Otra recomendación es que la propiedad a elegir sea más bien pequeña para que su costo de mantenimiento sea lo más bajo posible y no se transforme en una sobrecarga para nuestras finanzas. También es importante fijarse en el tipo de construcción, el número de dormitorios y baños que tenga nuestra inversión, además del equipamiento como piscinas, quincho, gimnasio, áreas verdes, lavandería, etc, así como también cuán lejos está de la playa, lo que incidirá en el ahorro del uso del automóvil y le dará un atractivo adicional a nuestra propiedad.

Con respecto al lugar geográfico que más conviene si pensamos en una segunda vivienda, por ejemplo pensando en ciudad o región, Lecaros comenta que “ante un escenario de mayor incertidumbre futura, impactados principalmente por la baja del precio del cobre en nuestro país, nuestro consejo sería el de comprar una propiedad en la costa, evaluando siempre su uso alternativo como inversión, con el propósito de no tener una carga financiera traducida en el dividendo, para así evitar que este sea pagado en un 100% por el propietario, y por el contrario, poder disminuir estos costos a través de los ingresos por arriendos generados por dicha propiedad. De ahí que unidades más pequeñas y ubicadas cerca de la zona costera podrían cumplir este doble rol de descanso y conectividad, pero a la vez de una mayor demanda por arriendo, disminuyendo el riesgo de un incumplimiento en el pago de dividendo de una potencial compra. Además, siempre que la propiedad no se encuentre arrendada, podría ser usado por la familia del titular”.

 “Adicionalmente, y de forma particular, zonas como Viña del Mar o Valparaíso tienen en términos generales un flujo de movimiento durante toda época del año que mejoran definitivamente sus perspectivas de rentabilidad, al presentar menores tasas de vacancia y mayor demanda por arriendos diarios”.

¿Qué factores influyen para adquirir un departamento en la costa?

–       La Reforma Tributaria y el IVA para viviendas nuevas

–       Las cambiantes condiciones para el otorgamiento de créditos hipotecarios que determinaran mayores restricciones, con un porcentaje de financiamiento que aumentará desde un 10% a un 20%

–       Adicionalmente, las condiciones económicas tanto nacionales como internacionales están determinando condiciones negativas a futuro para tomar créditos a largo plazo, lo que implica el postergamiento de decisiones de inversión de esta magnitud.
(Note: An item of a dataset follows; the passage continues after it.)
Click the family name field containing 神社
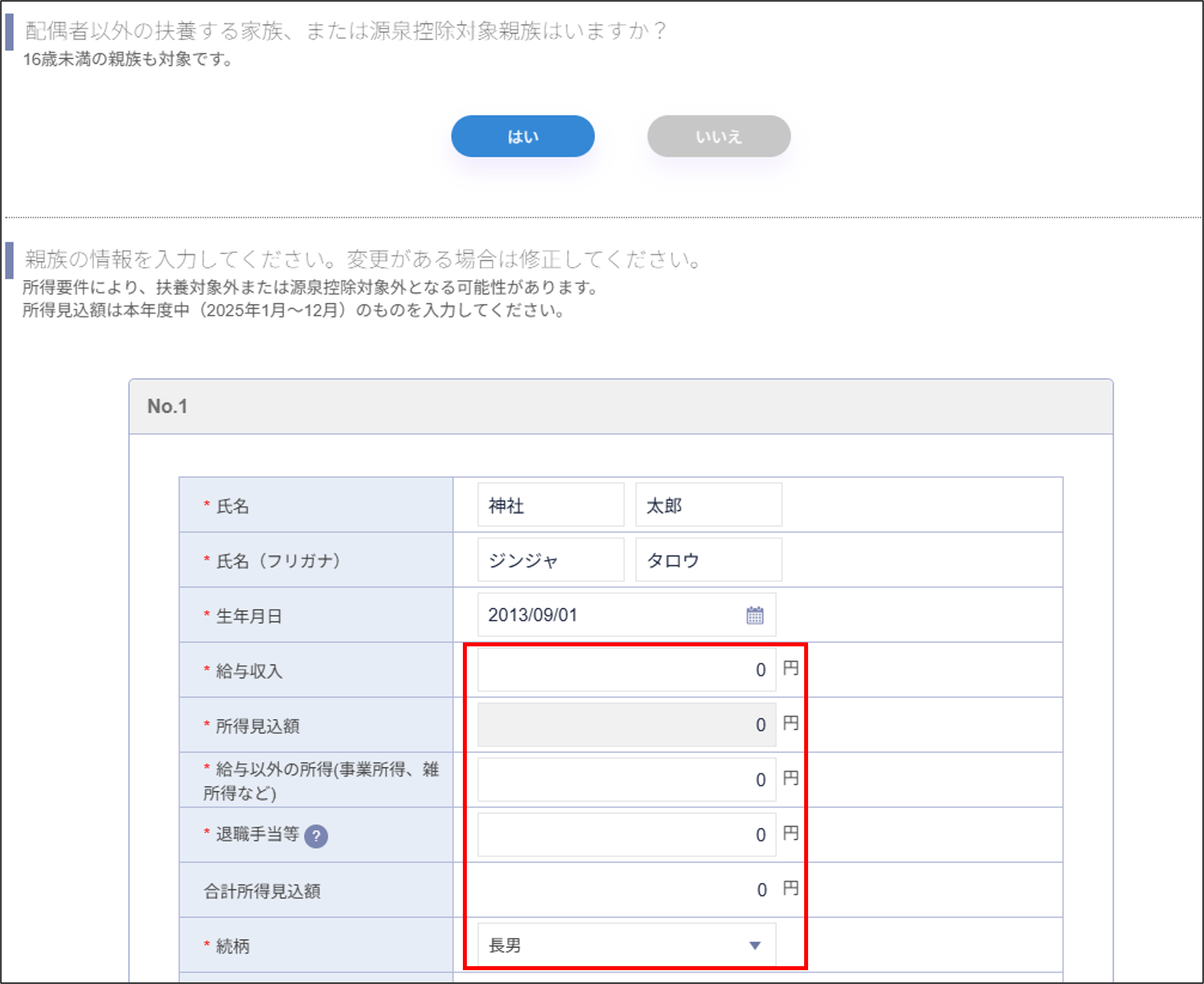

Todo lo anterior, puede significar que personas podrían postergar su decisión de inversión en su segunda vivienda en las zonas costeras. Por lo que la sugerencia es a comprar en pre venta, blanco o verde, para obtener menores valores de mercado y poder elegir una mejor ubicación. “Además la compra en blanco permite la posibilidad de disponer de un plazo mucho mayor para pagar el pie del inmueble, lo que de acuerdo a los nuevos cambios exigidos por la SBIF a los bancos, le permitirá al cliente ahorrar el 20% que se comenzará a exigir a partir del 2 de enero de 2016, en vez de un 10%, minimizando el riesgo de no tener la aprobación financiera en el momento que se entrega el proyecto”.

Si un inversionista ya decidió que su próxima propiedad estará en la playa, es importante realizar un análisis de la oferta del sector a través de los diferentes portales o páginas web de los desarrolladores inmobiliarios, así como averiguar los valores de arriendos amoblados o sin amoblar que se estén solicitando en la misma zona geográfica en cuestión, para de esta manera tener una mayor certeza del retorno sobre su inversión o ROI.
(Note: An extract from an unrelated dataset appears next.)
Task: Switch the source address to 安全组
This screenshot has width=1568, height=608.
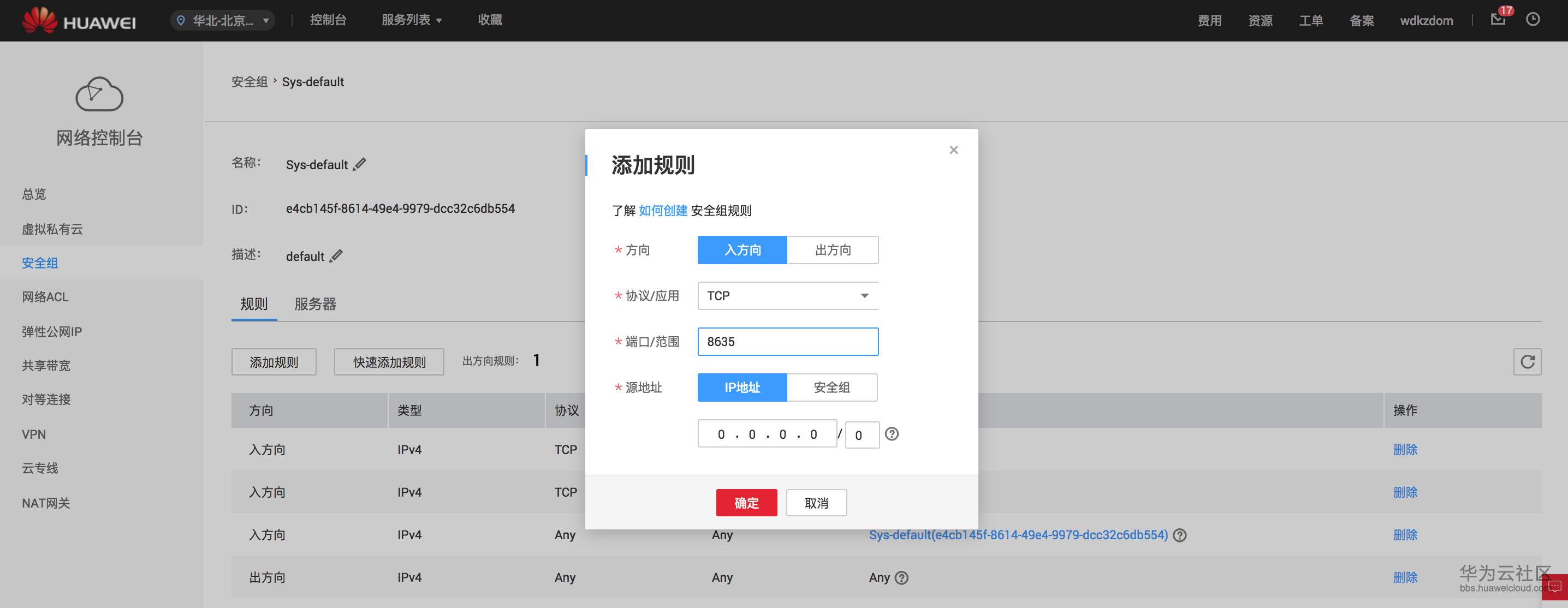Action: pyautogui.click(x=831, y=388)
“Un consejo fundamental es que si el departamento se arrendará amoblado, se debe revisar y presupuestar el amoblamiento del mismo, los valores de arriendos diarios en las épocas de verano, las tasas de vacancia anual, el costo de algún personal de aseo, costo de wi-fi, las cuotas de contribuciones, y un estimado de las mantenciones anuales que significará, entre otros. Además, dentro del análisis se debe de considerar el pago del IVA mensual si es que se optara por un  departamento que se arrienda amoblado, con el consecuente impacto en la rentabilidad”.